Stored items
──────────

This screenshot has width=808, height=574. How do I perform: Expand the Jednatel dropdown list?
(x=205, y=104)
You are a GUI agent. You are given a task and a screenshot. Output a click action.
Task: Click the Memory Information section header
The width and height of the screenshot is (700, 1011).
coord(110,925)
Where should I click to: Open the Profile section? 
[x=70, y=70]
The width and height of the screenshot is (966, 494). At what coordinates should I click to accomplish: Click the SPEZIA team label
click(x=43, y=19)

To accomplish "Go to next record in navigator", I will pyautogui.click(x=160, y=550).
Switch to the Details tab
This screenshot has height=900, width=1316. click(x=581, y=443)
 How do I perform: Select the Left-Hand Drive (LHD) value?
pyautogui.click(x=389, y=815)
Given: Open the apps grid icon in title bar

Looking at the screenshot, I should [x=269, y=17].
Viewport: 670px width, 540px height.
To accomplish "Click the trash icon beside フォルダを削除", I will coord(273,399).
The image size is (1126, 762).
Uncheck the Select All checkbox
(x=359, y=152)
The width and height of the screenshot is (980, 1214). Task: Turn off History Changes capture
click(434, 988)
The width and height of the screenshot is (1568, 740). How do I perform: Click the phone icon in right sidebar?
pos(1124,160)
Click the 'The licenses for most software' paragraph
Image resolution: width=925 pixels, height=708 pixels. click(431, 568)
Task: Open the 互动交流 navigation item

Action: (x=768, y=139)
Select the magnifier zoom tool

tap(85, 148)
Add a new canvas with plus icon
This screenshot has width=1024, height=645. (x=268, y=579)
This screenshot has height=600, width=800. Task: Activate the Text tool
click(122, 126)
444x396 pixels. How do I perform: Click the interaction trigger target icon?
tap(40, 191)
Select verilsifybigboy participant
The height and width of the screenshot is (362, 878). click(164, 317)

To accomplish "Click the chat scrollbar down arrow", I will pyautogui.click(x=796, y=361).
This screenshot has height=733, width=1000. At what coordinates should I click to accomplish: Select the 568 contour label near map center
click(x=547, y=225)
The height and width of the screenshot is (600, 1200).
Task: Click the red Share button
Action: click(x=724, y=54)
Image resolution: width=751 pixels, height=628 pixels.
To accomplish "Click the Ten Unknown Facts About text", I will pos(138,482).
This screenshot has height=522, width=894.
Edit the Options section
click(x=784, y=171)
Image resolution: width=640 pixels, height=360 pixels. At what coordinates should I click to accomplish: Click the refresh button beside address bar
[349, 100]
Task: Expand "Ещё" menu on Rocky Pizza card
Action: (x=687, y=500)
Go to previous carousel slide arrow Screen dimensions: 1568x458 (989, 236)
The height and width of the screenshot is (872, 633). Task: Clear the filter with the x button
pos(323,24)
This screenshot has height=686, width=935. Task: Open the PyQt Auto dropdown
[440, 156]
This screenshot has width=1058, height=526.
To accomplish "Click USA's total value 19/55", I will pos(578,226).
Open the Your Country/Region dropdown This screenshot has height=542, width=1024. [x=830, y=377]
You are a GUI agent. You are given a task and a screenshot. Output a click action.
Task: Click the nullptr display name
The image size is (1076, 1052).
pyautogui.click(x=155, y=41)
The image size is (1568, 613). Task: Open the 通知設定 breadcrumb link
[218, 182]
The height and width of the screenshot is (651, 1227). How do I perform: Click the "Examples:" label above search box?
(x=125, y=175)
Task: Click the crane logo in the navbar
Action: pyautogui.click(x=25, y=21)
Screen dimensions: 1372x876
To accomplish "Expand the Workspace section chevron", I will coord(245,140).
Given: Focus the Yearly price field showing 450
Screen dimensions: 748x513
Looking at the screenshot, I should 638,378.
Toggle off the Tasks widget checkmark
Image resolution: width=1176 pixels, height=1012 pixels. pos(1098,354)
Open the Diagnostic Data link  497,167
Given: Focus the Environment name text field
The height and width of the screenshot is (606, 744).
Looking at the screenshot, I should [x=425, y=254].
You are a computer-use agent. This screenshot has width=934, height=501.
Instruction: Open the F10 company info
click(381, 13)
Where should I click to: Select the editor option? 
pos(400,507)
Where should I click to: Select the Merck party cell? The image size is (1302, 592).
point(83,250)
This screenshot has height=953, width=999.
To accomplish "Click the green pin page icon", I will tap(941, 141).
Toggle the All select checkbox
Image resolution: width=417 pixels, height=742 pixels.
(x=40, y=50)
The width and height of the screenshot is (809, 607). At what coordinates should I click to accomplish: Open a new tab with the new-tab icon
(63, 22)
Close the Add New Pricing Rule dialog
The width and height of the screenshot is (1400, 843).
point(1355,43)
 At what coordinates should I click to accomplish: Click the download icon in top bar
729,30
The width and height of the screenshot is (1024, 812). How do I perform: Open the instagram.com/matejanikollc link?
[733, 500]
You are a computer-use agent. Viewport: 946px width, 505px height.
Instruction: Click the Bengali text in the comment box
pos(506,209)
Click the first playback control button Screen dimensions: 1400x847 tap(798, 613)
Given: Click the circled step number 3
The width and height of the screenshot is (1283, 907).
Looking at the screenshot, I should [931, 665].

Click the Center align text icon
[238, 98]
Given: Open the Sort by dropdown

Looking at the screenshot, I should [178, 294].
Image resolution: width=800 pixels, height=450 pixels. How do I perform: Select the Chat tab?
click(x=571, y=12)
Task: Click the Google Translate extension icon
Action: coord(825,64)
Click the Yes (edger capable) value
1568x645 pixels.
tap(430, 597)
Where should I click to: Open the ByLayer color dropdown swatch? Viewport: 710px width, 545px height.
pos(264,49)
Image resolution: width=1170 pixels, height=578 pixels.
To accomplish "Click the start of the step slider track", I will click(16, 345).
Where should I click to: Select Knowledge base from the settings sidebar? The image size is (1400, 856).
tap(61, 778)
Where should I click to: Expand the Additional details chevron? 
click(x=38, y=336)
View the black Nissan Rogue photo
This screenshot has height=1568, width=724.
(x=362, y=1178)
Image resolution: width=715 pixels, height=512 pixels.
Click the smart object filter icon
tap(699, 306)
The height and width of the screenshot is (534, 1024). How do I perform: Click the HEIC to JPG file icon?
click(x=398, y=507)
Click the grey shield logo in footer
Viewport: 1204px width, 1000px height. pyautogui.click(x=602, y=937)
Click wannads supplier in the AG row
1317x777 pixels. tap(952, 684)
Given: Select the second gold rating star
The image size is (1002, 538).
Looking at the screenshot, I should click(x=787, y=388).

──────────

■ What to work on
Word for word, quote all of the data above.

■ Exercise result
This screenshot has width=808, height=574. How do I perform: Expand the Jednatel dropdown list?
(x=205, y=104)
You are a GUI agent. You are given a task and a screenshot. Output a click action.
Task: Click the Memory Information section header
The width and height of the screenshot is (700, 1011).
coord(110,925)
Where should I click to: Open the Profile section? 
[x=70, y=70]
The width and height of the screenshot is (966, 494). At what coordinates should I click to accomplish: Click the SPEZIA team label
click(x=43, y=19)

To accomplish "Go to next record in navigator", I will pyautogui.click(x=160, y=550).
Switch to the Details tab
This screenshot has height=900, width=1316. click(x=581, y=443)
 How do I perform: Select the Left-Hand Drive (LHD) value?
pyautogui.click(x=389, y=815)
Given: Open the apps grid icon in title bar

Looking at the screenshot, I should [x=269, y=17].
Viewport: 670px width, 540px height.
To accomplish "Click the trash icon beside フォルダを削除", I will coord(273,399).
The image size is (1126, 762).
Uncheck the Select All checkbox
(x=359, y=152)
The width and height of the screenshot is (980, 1214). Task: Turn off History Changes capture
click(434, 988)
The width and height of the screenshot is (1568, 740). How do I perform: Click the phone icon in right sidebar?
pos(1124,160)
Click the 'The licenses for most software' paragraph
Image resolution: width=925 pixels, height=708 pixels. click(431, 568)
Task: Open the 互动交流 navigation item

Action: (x=768, y=139)
Select the magnifier zoom tool

tap(85, 148)
Add a new canvas with plus icon
This screenshot has width=1024, height=645. (x=268, y=579)
This screenshot has height=600, width=800. Task: Activate the Text tool
click(122, 126)
444x396 pixels. How do I perform: Click the interaction trigger target icon?
tap(40, 191)
Select verilsifybigboy participant
The height and width of the screenshot is (362, 878). click(164, 317)

To accomplish "Click the chat scrollbar down arrow", I will pyautogui.click(x=796, y=361).
This screenshot has height=733, width=1000. At what coordinates should I click to accomplish: Select the 568 contour label near map center
click(x=547, y=225)
The height and width of the screenshot is (600, 1200).
Task: Click the red Share button
Action: click(x=724, y=54)
Image resolution: width=751 pixels, height=628 pixels.
To accomplish "Click the Ten Unknown Facts About text", I will pos(138,482).
This screenshot has height=522, width=894.
Edit the Options section
click(x=784, y=171)
Image resolution: width=640 pixels, height=360 pixels. At what coordinates should I click to accomplish: Click the refresh button beside address bar
[349, 100]
Task: Expand "Ещё" menu on Rocky Pizza card
Action: (x=687, y=500)
Go to previous carousel slide arrow Screen dimensions: 1568x458 (989, 236)
The height and width of the screenshot is (872, 633). Task: Clear the filter with the x button
pos(323,24)
This screenshot has height=686, width=935. Task: Open the PyQt Auto dropdown
[440, 156]
This screenshot has width=1058, height=526.
To accomplish "Click USA's total value 19/55", I will pos(578,226).
Open the Your Country/Region dropdown This screenshot has height=542, width=1024. [x=830, y=377]
You are a GUI agent. You are given a task and a screenshot. Output a click action.
Task: Click the nullptr display name
The image size is (1076, 1052).
pyautogui.click(x=155, y=41)
The image size is (1568, 613). Task: Open the 通知設定 breadcrumb link
[218, 182]
The height and width of the screenshot is (651, 1227). How do I perform: Click the "Examples:" label above search box?
(x=125, y=175)
Task: Click the crane logo in the navbar
Action: pyautogui.click(x=25, y=21)
Screen dimensions: 1372x876
To accomplish "Expand the Workspace section chevron", I will coord(245,140).
Given: Focus the Yearly price field showing 450
Screen dimensions: 748x513
Looking at the screenshot, I should 638,378.
Toggle off the Tasks widget checkmark
Image resolution: width=1176 pixels, height=1012 pixels. pos(1098,354)
Open the Diagnostic Data link  497,167
Given: Focus the Environment name text field
The height and width of the screenshot is (606, 744).
Looking at the screenshot, I should [x=425, y=254].
You are a computer-use agent. This screenshot has width=934, height=501.
Instruction: Open the F10 company info
click(381, 13)
Where should I click to: Select the editor option? 
pos(400,507)
Where should I click to: Select the Merck party cell? The image size is (1302, 592).
point(83,250)
This screenshot has height=953, width=999.
To accomplish "Click the green pin page icon", I will tap(941, 141).
Toggle the All select checkbox
Image resolution: width=417 pixels, height=742 pixels.
(x=40, y=50)
The width and height of the screenshot is (809, 607). At what coordinates should I click to accomplish: Open a new tab with the new-tab icon
(63, 22)
Close the Add New Pricing Rule dialog
The width and height of the screenshot is (1400, 843).
point(1355,43)
 At what coordinates should I click to accomplish: Click the download icon in top bar
729,30
The width and height of the screenshot is (1024, 812). How do I perform: Open the instagram.com/matejanikollc link?
[733, 500]
You are a computer-use agent. Viewport: 946px width, 505px height.
Instruction: Click the Bengali text in the comment box
pos(506,209)
Click the first playback control button Screen dimensions: 1400x847 tap(798, 613)
Given: Click the circled step number 3
The width and height of the screenshot is (1283, 907).
Looking at the screenshot, I should [931, 665].

Click the Center align text icon
[238, 98]
Given: Open the Sort by dropdown

Looking at the screenshot, I should [178, 294].
Image resolution: width=800 pixels, height=450 pixels. How do I perform: Select the Chat tab?
click(x=571, y=12)
Task: Click the Google Translate extension icon
Action: coord(825,64)
Click the Yes (edger capable) value
1568x645 pixels.
tap(430, 597)
Where should I click to: Open the ByLayer color dropdown swatch? Viewport: 710px width, 545px height.
pos(264,49)
Image resolution: width=1170 pixels, height=578 pixels.
To accomplish "Click the start of the step slider track", I will click(16, 345).
Where should I click to: Select Knowledge base from the settings sidebar? The image size is (1400, 856).
tap(61, 778)
Where should I click to: Expand the Additional details chevron? 
click(x=38, y=336)
View the black Nissan Rogue photo
This screenshot has height=1568, width=724.
(x=362, y=1178)
Image resolution: width=715 pixels, height=512 pixels.
Click the smart object filter icon
tap(699, 306)
The height and width of the screenshot is (534, 1024). How do I perform: Click the HEIC to JPG file icon?
click(x=398, y=507)
Click the grey shield logo in footer
Viewport: 1204px width, 1000px height. pyautogui.click(x=602, y=937)
Click wannads supplier in the AG row
1317x777 pixels. tap(952, 684)
Given: Select the second gold rating star
The image size is (1002, 538).
Looking at the screenshot, I should click(x=787, y=388).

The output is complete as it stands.